Gill does mention some versions say "after their (own) resurrection" instead of "after his resurrection."


----------



## earl40

I will never forget a class I was in many years ago and the teacher said that they had the pleasure of getting to die again.


----------



## Peairtach

These would have been believers who were buried in the Jerusalem area, who rose again as a "firstfruits" of the general resurrection at the end of time, and no doubt went into Heaven rather than died again, as did our Lord.


----------



## Contra_Mundum

Someone once suggested to me: most likely these visitants merely paused to witness to some select few on their way to glory and attending the Lord's ascension and session. I rather like that reasoning.

When Jesus comes forth from his tomb, it just seems perfectly sensible to me that the raw power of his resurrection engenders "sympathetic" resurrection from buried saints nearby, especially the recently dead who would have had living relatives to comfort or bear witness unto.
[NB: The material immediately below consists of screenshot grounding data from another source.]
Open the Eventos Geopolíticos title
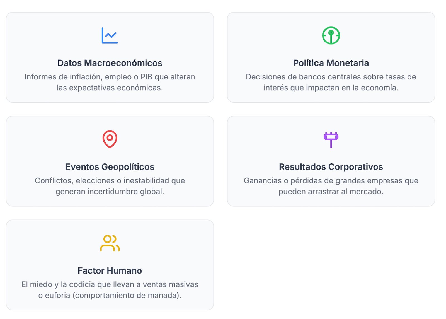The height and width of the screenshot is (319, 446). (x=110, y=167)
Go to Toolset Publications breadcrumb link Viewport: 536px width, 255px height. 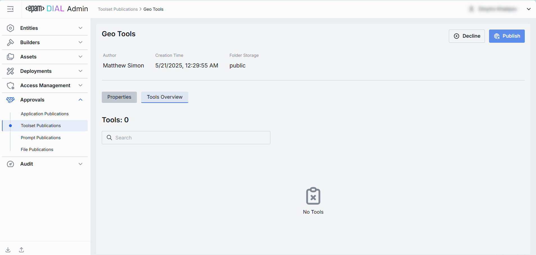(118, 9)
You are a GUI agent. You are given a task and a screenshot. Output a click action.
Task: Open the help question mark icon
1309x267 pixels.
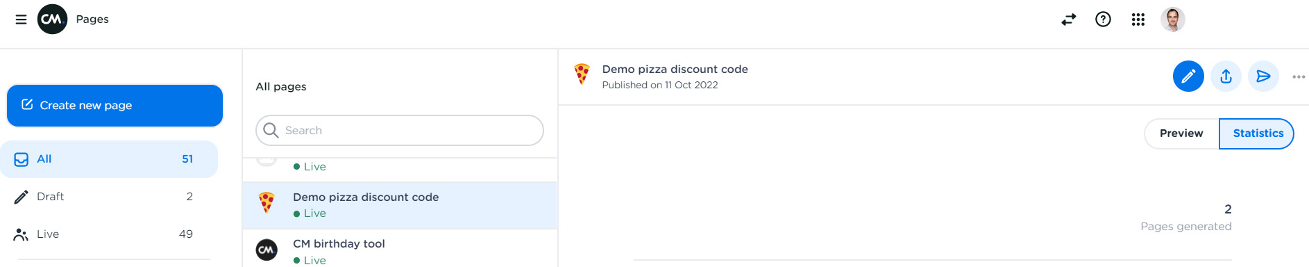1103,19
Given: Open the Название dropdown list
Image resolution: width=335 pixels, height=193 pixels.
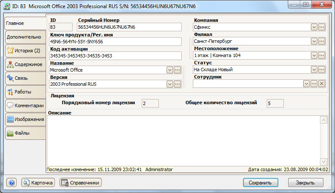Looking at the screenshot, I should (170, 70).

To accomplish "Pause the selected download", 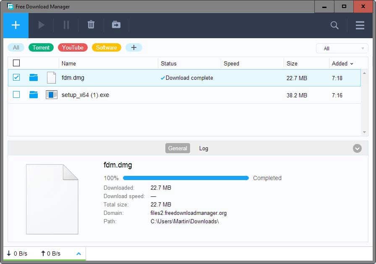I will click(x=66, y=25).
I doubt if we could offer any specific rationale for this person being one of the number who experienced this miracle, and not that person. God knows his own purpose.


----------



## Jake

I'm guessing the answer is that there are not other mentions, then?


----------



## Zork

Jake said:


> I'm trying to understand this portion of Matthew 27:
> 
> 52 And the graves were opened; and many bodies of the saints which slept arose, 53 And came out of the graves after his resurrection, and went into the holy city, and appeared unto many.
> 
> Many commentaries seemed speculative about it at best. I looked through some cross references, but surprisingly, I didn't see another mention of this passage. Is there another mention of this event in Scripture?
> 
> Gill does mention some versions say "after their (own) resurrection" instead of "after his resurrection."



John Macarthur on this:
"But there's more to it. Look in Verse 52. Here's another point. Subduing death. Subduing death. The last of these several features. It says, "And the tombs were opened." And let me read it to you the way it makes most sense - from the original. "And the tombs were opened and many bodies of the saints that slept were raised and came out of the graves." So, to read the sentence right the flow goes into Verse 53 and stops after the word graves or tombs. The graves were opened. An earthquake could have done that. An earthquake can split caves, split rocks, roll stones away. But an earthquake can't raise the dead. And so God acts. Many bodies - somatof - physical bodies of the saints who had fallen asleep that were co mi oh mi is used mainly of death though occasionally of sleep. Many of the dead are resurrected. Literal, bodily, physical resurrection. Did you get that?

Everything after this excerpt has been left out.